**Exercise goal**
Without skipping anything, transcribe the listing that follows.

(Material supplied)

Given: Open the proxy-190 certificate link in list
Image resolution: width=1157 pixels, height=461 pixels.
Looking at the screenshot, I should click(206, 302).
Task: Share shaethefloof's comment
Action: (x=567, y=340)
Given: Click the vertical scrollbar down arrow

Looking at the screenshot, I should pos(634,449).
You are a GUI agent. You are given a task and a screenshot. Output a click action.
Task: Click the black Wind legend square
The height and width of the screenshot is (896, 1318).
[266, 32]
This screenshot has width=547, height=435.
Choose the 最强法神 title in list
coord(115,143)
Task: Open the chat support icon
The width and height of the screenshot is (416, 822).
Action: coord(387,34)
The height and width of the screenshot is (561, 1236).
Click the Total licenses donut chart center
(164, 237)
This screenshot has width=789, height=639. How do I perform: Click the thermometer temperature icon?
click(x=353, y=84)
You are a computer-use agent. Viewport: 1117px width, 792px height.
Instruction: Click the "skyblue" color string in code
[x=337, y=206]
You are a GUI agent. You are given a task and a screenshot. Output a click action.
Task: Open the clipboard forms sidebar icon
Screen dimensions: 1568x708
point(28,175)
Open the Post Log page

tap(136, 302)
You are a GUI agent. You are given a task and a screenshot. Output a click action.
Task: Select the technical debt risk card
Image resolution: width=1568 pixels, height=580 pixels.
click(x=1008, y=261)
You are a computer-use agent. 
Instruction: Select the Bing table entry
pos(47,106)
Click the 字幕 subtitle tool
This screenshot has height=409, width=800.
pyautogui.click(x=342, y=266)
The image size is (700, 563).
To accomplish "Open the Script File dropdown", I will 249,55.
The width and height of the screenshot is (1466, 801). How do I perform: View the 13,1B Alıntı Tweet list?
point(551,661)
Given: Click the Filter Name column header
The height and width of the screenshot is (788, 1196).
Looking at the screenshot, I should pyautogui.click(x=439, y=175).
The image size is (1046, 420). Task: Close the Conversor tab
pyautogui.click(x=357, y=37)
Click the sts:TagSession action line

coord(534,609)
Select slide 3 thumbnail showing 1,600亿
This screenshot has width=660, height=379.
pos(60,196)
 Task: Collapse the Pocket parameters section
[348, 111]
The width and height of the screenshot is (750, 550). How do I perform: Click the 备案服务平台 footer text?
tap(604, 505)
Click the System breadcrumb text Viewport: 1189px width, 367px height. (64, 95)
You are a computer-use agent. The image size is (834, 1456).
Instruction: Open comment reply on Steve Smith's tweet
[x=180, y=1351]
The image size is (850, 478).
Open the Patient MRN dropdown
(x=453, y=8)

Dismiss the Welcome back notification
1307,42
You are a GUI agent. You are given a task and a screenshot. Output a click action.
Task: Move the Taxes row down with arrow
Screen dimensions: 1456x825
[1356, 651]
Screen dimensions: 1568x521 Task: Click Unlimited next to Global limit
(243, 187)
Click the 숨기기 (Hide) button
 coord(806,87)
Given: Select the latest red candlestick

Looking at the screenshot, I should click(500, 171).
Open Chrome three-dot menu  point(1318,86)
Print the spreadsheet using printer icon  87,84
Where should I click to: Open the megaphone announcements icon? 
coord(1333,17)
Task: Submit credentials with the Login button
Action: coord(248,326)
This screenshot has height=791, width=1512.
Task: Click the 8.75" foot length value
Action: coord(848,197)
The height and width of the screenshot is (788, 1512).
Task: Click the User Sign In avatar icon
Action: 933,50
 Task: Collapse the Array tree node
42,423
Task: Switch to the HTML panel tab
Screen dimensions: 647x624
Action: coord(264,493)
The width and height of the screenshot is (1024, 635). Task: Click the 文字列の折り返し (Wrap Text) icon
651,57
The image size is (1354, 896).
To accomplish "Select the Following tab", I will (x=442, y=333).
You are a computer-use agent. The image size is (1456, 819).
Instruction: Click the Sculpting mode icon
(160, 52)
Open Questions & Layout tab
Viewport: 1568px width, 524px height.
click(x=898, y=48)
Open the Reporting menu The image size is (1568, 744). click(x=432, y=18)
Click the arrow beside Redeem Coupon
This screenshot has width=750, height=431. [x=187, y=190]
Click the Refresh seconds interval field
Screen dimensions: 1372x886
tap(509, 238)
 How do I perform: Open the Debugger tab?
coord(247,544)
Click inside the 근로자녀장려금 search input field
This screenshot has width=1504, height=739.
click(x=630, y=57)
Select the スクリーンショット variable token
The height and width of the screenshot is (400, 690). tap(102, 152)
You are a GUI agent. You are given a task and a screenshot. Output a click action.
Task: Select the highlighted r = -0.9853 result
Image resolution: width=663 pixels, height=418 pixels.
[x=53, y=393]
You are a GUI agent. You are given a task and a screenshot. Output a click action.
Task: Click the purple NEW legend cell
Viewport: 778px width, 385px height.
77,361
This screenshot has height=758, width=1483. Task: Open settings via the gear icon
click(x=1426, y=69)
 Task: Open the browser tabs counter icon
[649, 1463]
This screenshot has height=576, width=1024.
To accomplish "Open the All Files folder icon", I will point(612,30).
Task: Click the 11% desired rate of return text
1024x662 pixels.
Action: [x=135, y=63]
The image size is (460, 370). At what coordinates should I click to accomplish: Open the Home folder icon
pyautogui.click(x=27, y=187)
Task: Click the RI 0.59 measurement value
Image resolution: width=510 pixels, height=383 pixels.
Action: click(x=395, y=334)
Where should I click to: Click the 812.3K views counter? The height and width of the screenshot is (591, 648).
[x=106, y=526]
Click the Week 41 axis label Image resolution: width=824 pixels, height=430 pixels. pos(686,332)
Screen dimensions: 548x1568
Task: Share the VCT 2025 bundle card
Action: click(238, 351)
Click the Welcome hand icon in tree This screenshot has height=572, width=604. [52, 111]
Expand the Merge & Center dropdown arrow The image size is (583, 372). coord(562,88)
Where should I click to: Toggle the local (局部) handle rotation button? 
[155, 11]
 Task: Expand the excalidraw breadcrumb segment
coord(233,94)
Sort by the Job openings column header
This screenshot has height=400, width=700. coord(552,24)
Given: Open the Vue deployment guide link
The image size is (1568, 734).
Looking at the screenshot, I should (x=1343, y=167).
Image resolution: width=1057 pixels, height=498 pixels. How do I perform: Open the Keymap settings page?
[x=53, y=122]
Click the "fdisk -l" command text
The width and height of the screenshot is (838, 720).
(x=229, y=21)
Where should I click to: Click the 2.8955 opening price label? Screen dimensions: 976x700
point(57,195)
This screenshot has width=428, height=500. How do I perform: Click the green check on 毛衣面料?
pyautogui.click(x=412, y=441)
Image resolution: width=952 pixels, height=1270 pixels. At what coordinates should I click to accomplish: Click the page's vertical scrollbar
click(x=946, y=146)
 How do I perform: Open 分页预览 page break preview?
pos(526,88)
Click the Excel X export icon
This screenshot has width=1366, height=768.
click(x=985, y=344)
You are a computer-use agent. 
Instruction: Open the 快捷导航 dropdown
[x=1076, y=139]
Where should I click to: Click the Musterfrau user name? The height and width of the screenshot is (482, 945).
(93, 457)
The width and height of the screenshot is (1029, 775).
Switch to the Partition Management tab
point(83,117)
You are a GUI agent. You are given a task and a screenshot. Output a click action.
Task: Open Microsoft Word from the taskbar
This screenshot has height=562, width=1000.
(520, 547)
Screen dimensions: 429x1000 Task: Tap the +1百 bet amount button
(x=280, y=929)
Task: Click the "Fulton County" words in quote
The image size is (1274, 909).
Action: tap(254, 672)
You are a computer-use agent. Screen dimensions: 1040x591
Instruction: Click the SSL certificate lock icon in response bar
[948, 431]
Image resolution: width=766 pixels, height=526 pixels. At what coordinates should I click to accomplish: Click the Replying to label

(End Material supplied)

**Task solution**
Given: Open the proxy-190 certificate link in list
Image resolution: width=1157 pixels, height=461 pixels.
Looking at the screenshot, I should click(206, 302).
Task: Share shaethefloof's comment
Action: (x=567, y=340)
Given: Click the vertical scrollbar down arrow

Looking at the screenshot, I should pos(634,449).
You are a GUI agent. You are given a task and a screenshot. Output a click action.
Task: Click the black Wind legend square
The height and width of the screenshot is (896, 1318).
[266, 32]
This screenshot has width=547, height=435.
Choose the 最强法神 title in list
coord(115,143)
Task: Open the chat support icon
The width and height of the screenshot is (416, 822).
Action: coord(387,34)
The height and width of the screenshot is (561, 1236).
Click the Total licenses donut chart center
(164, 237)
This screenshot has width=789, height=639. How do I perform: Click the thermometer temperature icon?
click(x=353, y=84)
You are a computer-use agent. Viewport: 1117px width, 792px height.
Instruction: Click the "skyblue" color string in code
[x=337, y=206]
You are a GUI agent. You are given a task and a screenshot. Output a click action.
Task: Open the clipboard forms sidebar icon
Screen dimensions: 1568x708
point(28,175)
Open the Post Log page

tap(136, 302)
You are a GUI agent. You are given a task and a screenshot. Output a click action.
Task: Select the technical debt risk card
Image resolution: width=1568 pixels, height=580 pixels.
click(x=1008, y=261)
You are a computer-use agent. 
Instruction: Select the Bing table entry
pos(47,106)
Click the 字幕 subtitle tool
This screenshot has height=409, width=800.
pyautogui.click(x=342, y=266)
The image size is (700, 563).
To accomplish "Open the Script File dropdown", I will 249,55.
The width and height of the screenshot is (1466, 801). How do I perform: View the 13,1B Alıntı Tweet list?
point(551,661)
Given: Click the Filter Name column header
The height and width of the screenshot is (788, 1196).
Looking at the screenshot, I should pyautogui.click(x=439, y=175).
The image size is (1046, 420). Task: Close the Conversor tab
pyautogui.click(x=357, y=37)
Click the sts:TagSession action line

coord(534,609)
Select slide 3 thumbnail showing 1,600亿
This screenshot has width=660, height=379.
pos(60,196)
 Task: Collapse the Pocket parameters section
[348, 111]
The width and height of the screenshot is (750, 550). How do I perform: Click the 备案服务平台 footer text?
tap(604, 505)
Click the System breadcrumb text Viewport: 1189px width, 367px height. (64, 95)
You are a computer-use agent. The image size is (834, 1456).
Instruction: Open comment reply on Steve Smith's tweet
[x=180, y=1351]
The image size is (850, 478).
Open the Patient MRN dropdown
(x=453, y=8)

Dismiss the Welcome back notification
1307,42
You are a GUI agent. You are given a task and a screenshot. Output a click action.
Task: Move the Taxes row down with arrow
Screen dimensions: 1456x825
[1356, 651]
Screen dimensions: 1568x521 Task: Click Unlimited next to Global limit
(243, 187)
Click the 숨기기 (Hide) button
 coord(806,87)
Given: Select the latest red candlestick

Looking at the screenshot, I should click(500, 171).
Open Chrome three-dot menu  point(1318,86)
Print the spreadsheet using printer icon  87,84
Where should I click to: Open the megaphone announcements icon? 
coord(1333,17)
Task: Submit credentials with the Login button
Action: coord(248,326)
This screenshot has height=791, width=1512.
Task: Click the 8.75" foot length value
Action: coord(848,197)
The height and width of the screenshot is (788, 1512).
Task: Click the User Sign In avatar icon
Action: 933,50
 Task: Collapse the Array tree node
42,423
Task: Switch to the HTML panel tab
Screen dimensions: 647x624
Action: coord(264,493)
The width and height of the screenshot is (1024, 635). Task: Click the 文字列の折り返し (Wrap Text) icon
651,57
The image size is (1354, 896).
To accomplish "Select the Following tab", I will (x=442, y=333).
You are a computer-use agent. The image size is (1456, 819).
Instruction: Click the Sculpting mode icon
(160, 52)
Open Questions & Layout tab
Viewport: 1568px width, 524px height.
click(x=898, y=48)
Open the Reporting menu The image size is (1568, 744). click(x=432, y=18)
Click the arrow beside Redeem Coupon
This screenshot has width=750, height=431. [x=187, y=190]
Click the Refresh seconds interval field
Screen dimensions: 1372x886
tap(509, 238)
 How do I perform: Open the Debugger tab?
coord(247,544)
Click inside the 근로자녀장려금 search input field
This screenshot has width=1504, height=739.
click(x=630, y=57)
Select the スクリーンショット variable token
The height and width of the screenshot is (400, 690). tap(102, 152)
You are a GUI agent. You are given a task and a screenshot. Output a click action.
Task: Select the highlighted r = -0.9853 result
Image resolution: width=663 pixels, height=418 pixels.
[x=53, y=393]
You are a GUI agent. You are given a task and a screenshot. Output a click action.
Task: Click the purple NEW legend cell
Viewport: 778px width, 385px height.
77,361
This screenshot has height=758, width=1483. Task: Open settings via the gear icon
click(x=1426, y=69)
 Task: Open the browser tabs counter icon
[649, 1463]
This screenshot has height=576, width=1024.
To accomplish "Open the All Files folder icon", I will point(612,30).
Task: Click the 11% desired rate of return text
1024x662 pixels.
Action: [x=135, y=63]
The image size is (460, 370). At what coordinates should I click to accomplish: Open the Home folder icon
pyautogui.click(x=27, y=187)
Task: Click the RI 0.59 measurement value
Image resolution: width=510 pixels, height=383 pixels.
Action: click(x=395, y=334)
Where should I click to: Click the 812.3K views counter? The height and width of the screenshot is (591, 648).
[x=106, y=526]
Click the Week 41 axis label Image resolution: width=824 pixels, height=430 pixels. pos(686,332)
Screen dimensions: 548x1568
Task: Share the VCT 2025 bundle card
Action: click(238, 351)
Click the Welcome hand icon in tree This screenshot has height=572, width=604. [52, 111]
Expand the Merge & Center dropdown arrow The image size is (583, 372). coord(562,88)
Where should I click to: Toggle the local (局部) handle rotation button? 
[155, 11]
 Task: Expand the excalidraw breadcrumb segment
coord(233,94)
Sort by the Job openings column header
This screenshot has height=400, width=700. coord(552,24)
Given: Open the Vue deployment guide link
The image size is (1568, 734).
Looking at the screenshot, I should (x=1343, y=167).
Image resolution: width=1057 pixels, height=498 pixels. How do I perform: Open the Keymap settings page?
[x=53, y=122]
Click the "fdisk -l" command text
The width and height of the screenshot is (838, 720).
(x=229, y=21)
Where should I click to: Click the 2.8955 opening price label? Screen dimensions: 976x700
point(57,195)
This screenshot has width=428, height=500. How do I perform: Click the green check on 毛衣面料?
pyautogui.click(x=412, y=441)
Image resolution: width=952 pixels, height=1270 pixels. At what coordinates should I click to accomplish: Click the page's vertical scrollbar
click(x=946, y=146)
 How do I perform: Open 分页预览 page break preview?
pos(526,88)
Click the Excel X export icon
This screenshot has width=1366, height=768.
click(x=985, y=344)
You are a computer-use agent. 
Instruction: Open the 快捷导航 dropdown
[x=1076, y=139]
Where should I click to: Click the Musterfrau user name? The height and width of the screenshot is (482, 945).
(93, 457)
The width and height of the screenshot is (1029, 775).
Switch to the Partition Management tab
point(83,117)
You are a GUI agent. You are given a task and a screenshot. Output a click action.
Task: Open Microsoft Word from the taskbar
This screenshot has height=562, width=1000.
(520, 547)
Screen dimensions: 429x1000 Task: Tap the +1百 bet amount button
(x=280, y=929)
Task: Click the "Fulton County" words in quote
The image size is (1274, 909).
Action: tap(254, 672)
You are a computer-use agent. Screen dimensions: 1040x591
Instruction: Click the SSL certificate lock icon in response bar
[948, 431]
Image resolution: width=766 pixels, height=526 pixels. At what coordinates should I click to accomplish: Click the Replying to label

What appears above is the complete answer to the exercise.